** Opening THE RECORDS block **

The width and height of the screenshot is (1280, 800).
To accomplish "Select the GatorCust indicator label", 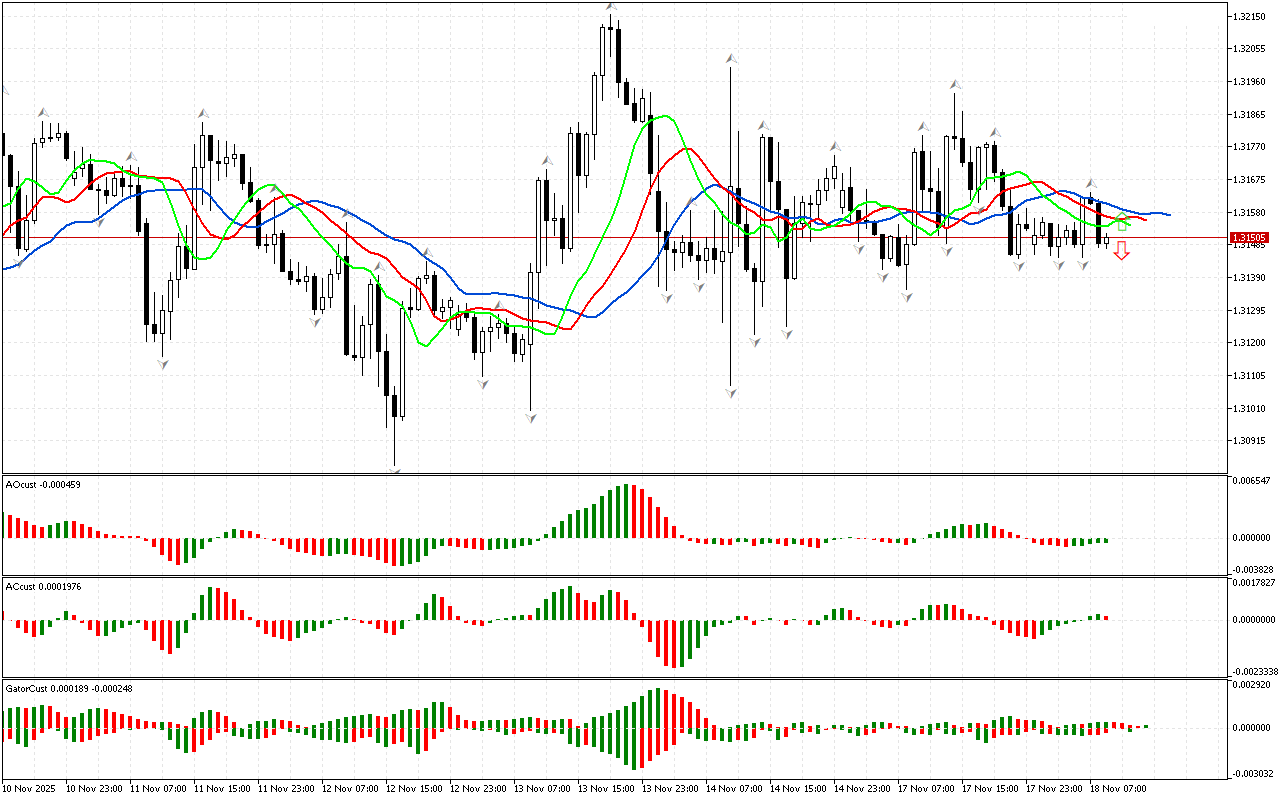I will point(68,688).
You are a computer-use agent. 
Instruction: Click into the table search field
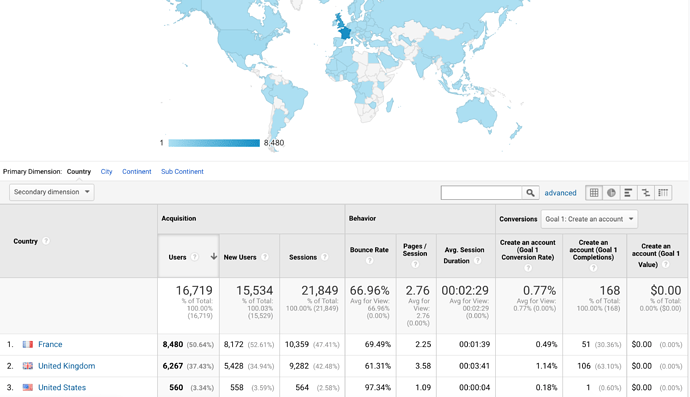(481, 193)
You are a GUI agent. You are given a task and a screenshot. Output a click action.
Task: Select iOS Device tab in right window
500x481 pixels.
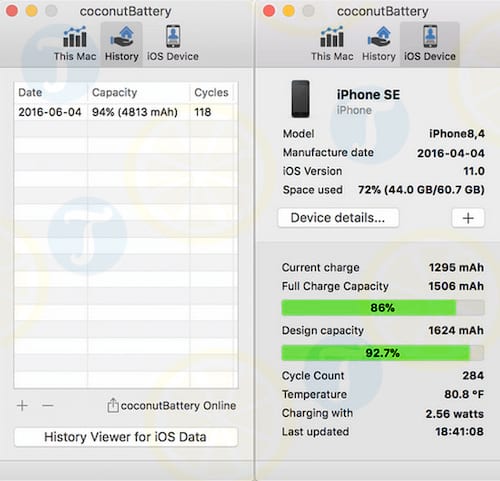tap(430, 44)
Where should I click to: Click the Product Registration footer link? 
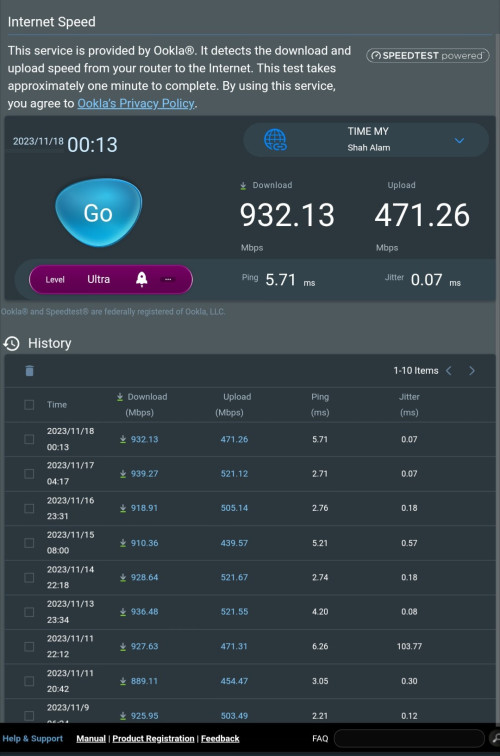153,738
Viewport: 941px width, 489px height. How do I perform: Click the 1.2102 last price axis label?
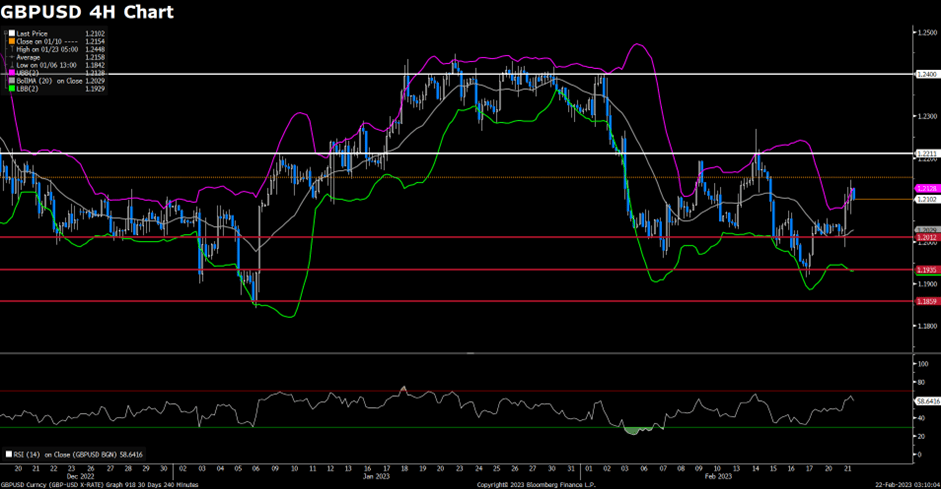point(925,199)
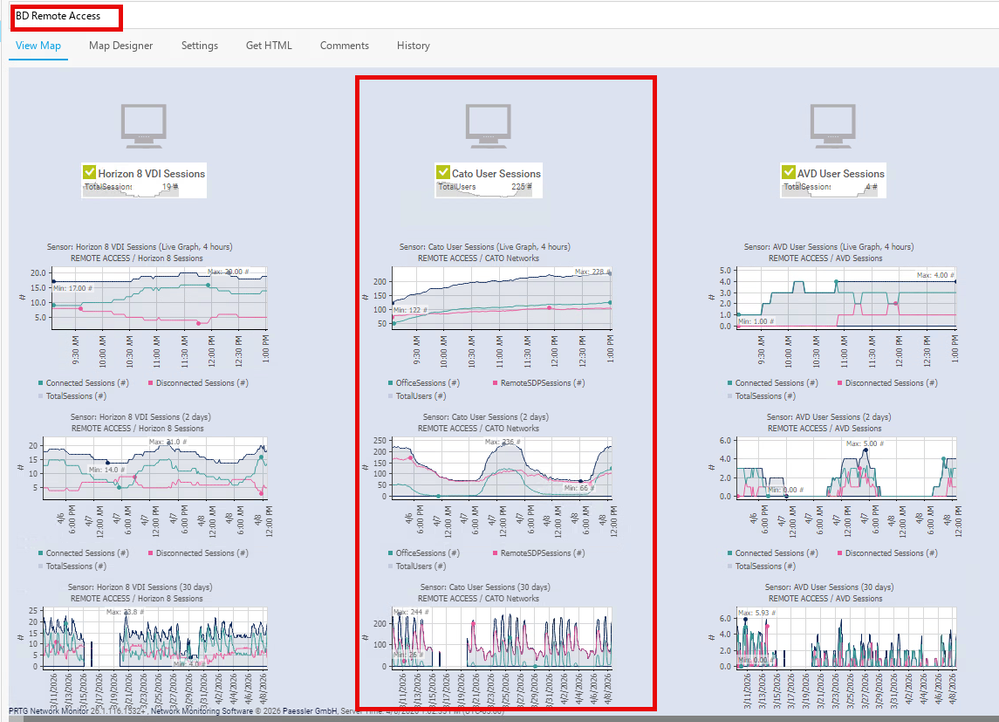
Task: Click the AVD User Sessions monitor icon
Action: pyautogui.click(x=834, y=123)
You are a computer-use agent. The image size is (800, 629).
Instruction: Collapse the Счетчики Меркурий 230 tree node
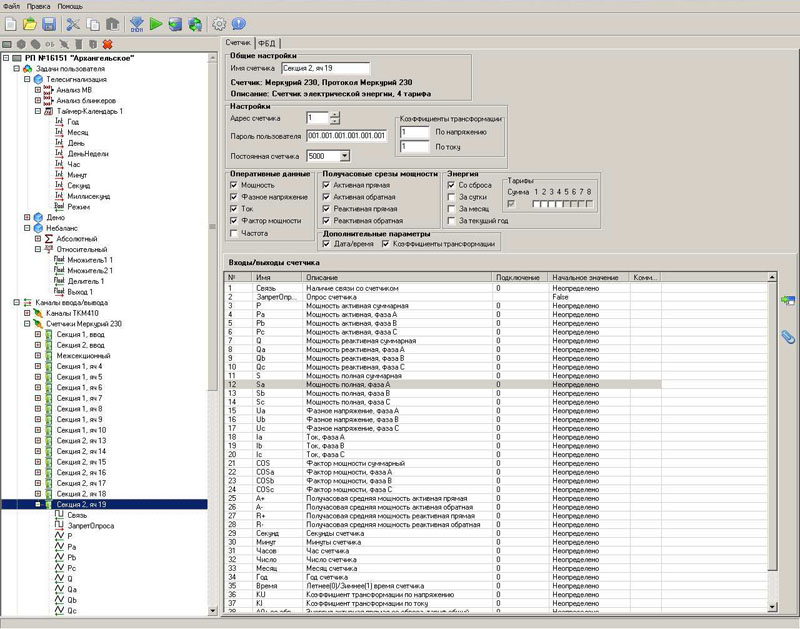(28, 324)
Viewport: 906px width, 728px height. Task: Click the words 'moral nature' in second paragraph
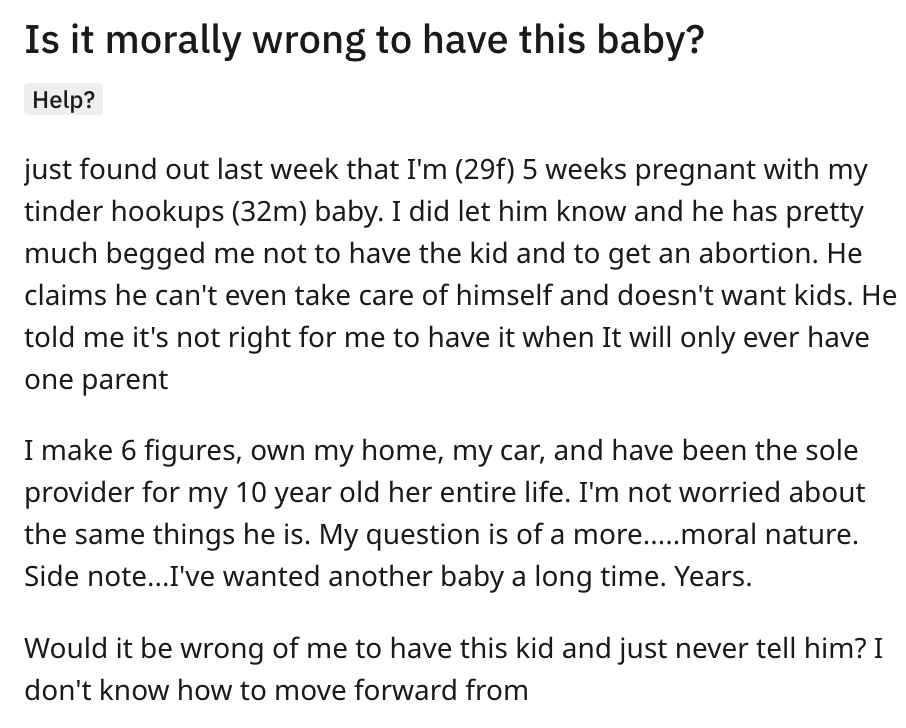click(x=770, y=534)
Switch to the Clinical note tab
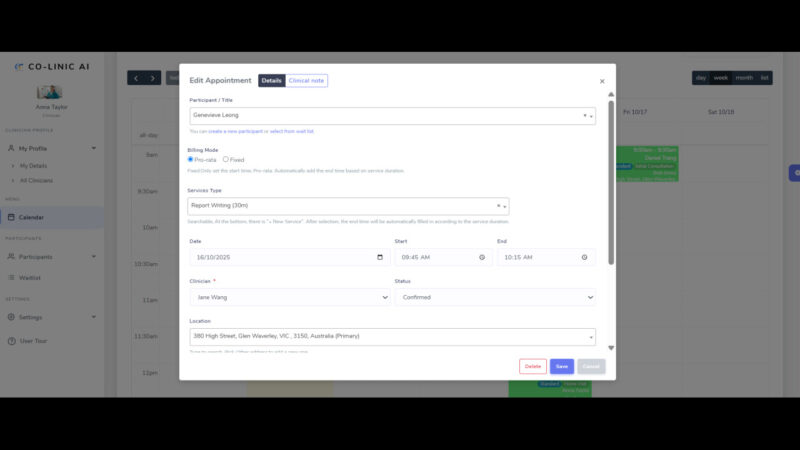The height and width of the screenshot is (450, 800). [x=306, y=81]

** Closing THE RECORDS block **

EXERCISE AIM >>
In the records, how many lines hold the word "agent"? Answer with the number and no other words.

WRITTEN SOLUTION >>
3